By peering closely, with unwinking eyes, he began to see other twin-circles of green and yellow light. Yet they were furtive little radiances—vanishing swiftly—and they were nothing of which to be afraid.
“They are out to-night,” he murmured. “No wonder you’re excited, Fenris. What is it—some celebration in the forest?”
There was no possible explanation. Foresters know that on certain nights the wilderness seems simply to teem with life—scratchings and rustlings in every covert—and on other nights it is still and lifeless as a desert. The wild folk were abroad to-night and were simply paying casual, curious visits to Ben’s fire.
Once more Ben glanced at the wolf. The animal no longer crouched. Rather he was standing rigid, his head half-turned and lifted, gazing away toward a distant ridge behind the lake. A wilderness message had reached him, clear as a voice.
But presently Ben understood. Throbbing through the night he heard a weird, far-carrying call—a long-drawn note, broken by half-sobs—the mysterious, plaintive utterance of the wild itself. Yet it was not an inanimate voice. He recognized it at once as the howl of a wolf, one of Fenris’ wild brethren.
The creature at his feet started as if from a blow. Then he stood motionless, listening, and the cry came the second time. He took two leaps into the darkness.

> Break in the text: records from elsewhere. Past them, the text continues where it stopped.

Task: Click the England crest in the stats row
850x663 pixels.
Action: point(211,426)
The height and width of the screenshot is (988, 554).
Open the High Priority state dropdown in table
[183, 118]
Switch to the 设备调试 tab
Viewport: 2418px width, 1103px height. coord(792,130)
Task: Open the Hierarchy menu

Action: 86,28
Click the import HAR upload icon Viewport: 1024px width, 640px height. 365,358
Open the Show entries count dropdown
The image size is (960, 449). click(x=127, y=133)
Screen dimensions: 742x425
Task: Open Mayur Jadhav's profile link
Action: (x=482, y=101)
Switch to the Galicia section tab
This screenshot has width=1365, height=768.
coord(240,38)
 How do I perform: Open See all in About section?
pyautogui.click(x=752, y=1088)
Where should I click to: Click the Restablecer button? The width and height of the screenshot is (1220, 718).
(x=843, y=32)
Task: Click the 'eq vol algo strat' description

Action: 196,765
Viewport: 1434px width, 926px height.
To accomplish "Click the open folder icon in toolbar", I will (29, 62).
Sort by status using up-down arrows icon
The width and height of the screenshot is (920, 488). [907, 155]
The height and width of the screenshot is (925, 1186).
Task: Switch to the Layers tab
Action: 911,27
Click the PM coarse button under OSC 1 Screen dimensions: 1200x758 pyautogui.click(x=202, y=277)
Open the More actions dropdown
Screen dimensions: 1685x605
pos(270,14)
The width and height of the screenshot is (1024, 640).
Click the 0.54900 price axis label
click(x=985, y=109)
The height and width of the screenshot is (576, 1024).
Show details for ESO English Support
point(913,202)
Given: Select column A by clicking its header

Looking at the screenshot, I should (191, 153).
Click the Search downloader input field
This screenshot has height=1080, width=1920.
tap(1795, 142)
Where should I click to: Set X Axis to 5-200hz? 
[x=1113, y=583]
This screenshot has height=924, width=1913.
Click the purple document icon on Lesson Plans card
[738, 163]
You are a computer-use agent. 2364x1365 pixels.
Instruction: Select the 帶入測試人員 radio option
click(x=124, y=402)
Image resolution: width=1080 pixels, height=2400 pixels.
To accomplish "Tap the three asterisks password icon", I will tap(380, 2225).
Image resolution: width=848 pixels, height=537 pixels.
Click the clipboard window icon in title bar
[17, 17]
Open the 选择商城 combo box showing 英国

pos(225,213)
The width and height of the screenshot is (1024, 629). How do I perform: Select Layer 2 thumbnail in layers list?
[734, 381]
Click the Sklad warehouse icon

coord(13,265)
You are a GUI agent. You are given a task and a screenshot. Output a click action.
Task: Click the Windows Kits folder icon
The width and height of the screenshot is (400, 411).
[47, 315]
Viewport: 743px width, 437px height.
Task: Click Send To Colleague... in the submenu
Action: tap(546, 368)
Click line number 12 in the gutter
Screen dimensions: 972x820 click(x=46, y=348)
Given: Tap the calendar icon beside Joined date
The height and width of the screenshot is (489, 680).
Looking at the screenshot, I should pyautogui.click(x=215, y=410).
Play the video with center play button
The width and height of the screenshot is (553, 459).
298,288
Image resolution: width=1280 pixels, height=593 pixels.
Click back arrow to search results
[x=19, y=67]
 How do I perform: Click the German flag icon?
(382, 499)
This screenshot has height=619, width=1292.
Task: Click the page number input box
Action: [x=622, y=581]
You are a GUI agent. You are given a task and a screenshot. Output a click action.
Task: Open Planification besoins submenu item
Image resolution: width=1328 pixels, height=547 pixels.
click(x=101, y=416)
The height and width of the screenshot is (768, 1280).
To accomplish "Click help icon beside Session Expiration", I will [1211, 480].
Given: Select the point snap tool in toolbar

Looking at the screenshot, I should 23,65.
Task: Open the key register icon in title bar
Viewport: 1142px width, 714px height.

Deeply moved, Ben watched him. The wolf halted, then stole back to his master’s side. He licked the man’s hand with his warm tongue, whining softly.
“What is it, boy?” Ben asked. “What do you want me to do?”
The wolf whined louder, his eyes luminous with ineffable appeal. Once more he leaped into the shadows, pausing as if to see if Ben would follow him.
The man shook his head, rather soberly. A curious, excited light was in his eyes. “I can’t go, old boy,” he said. “This is my place—here. Fenris, I can’t leave the cave.”
For a moment they looked eyes into eyes—in the glory of that moon as strange a picture as the wood gods ever beheld. Once more the wolf call sounded. Fenris whimpered softly.
“Go ahead if you like,” Ben told him. “God knows it’s your destiny.”
The wolf seemed to understand. With a glad bark he sped away and almost instantly vanished into the gloom.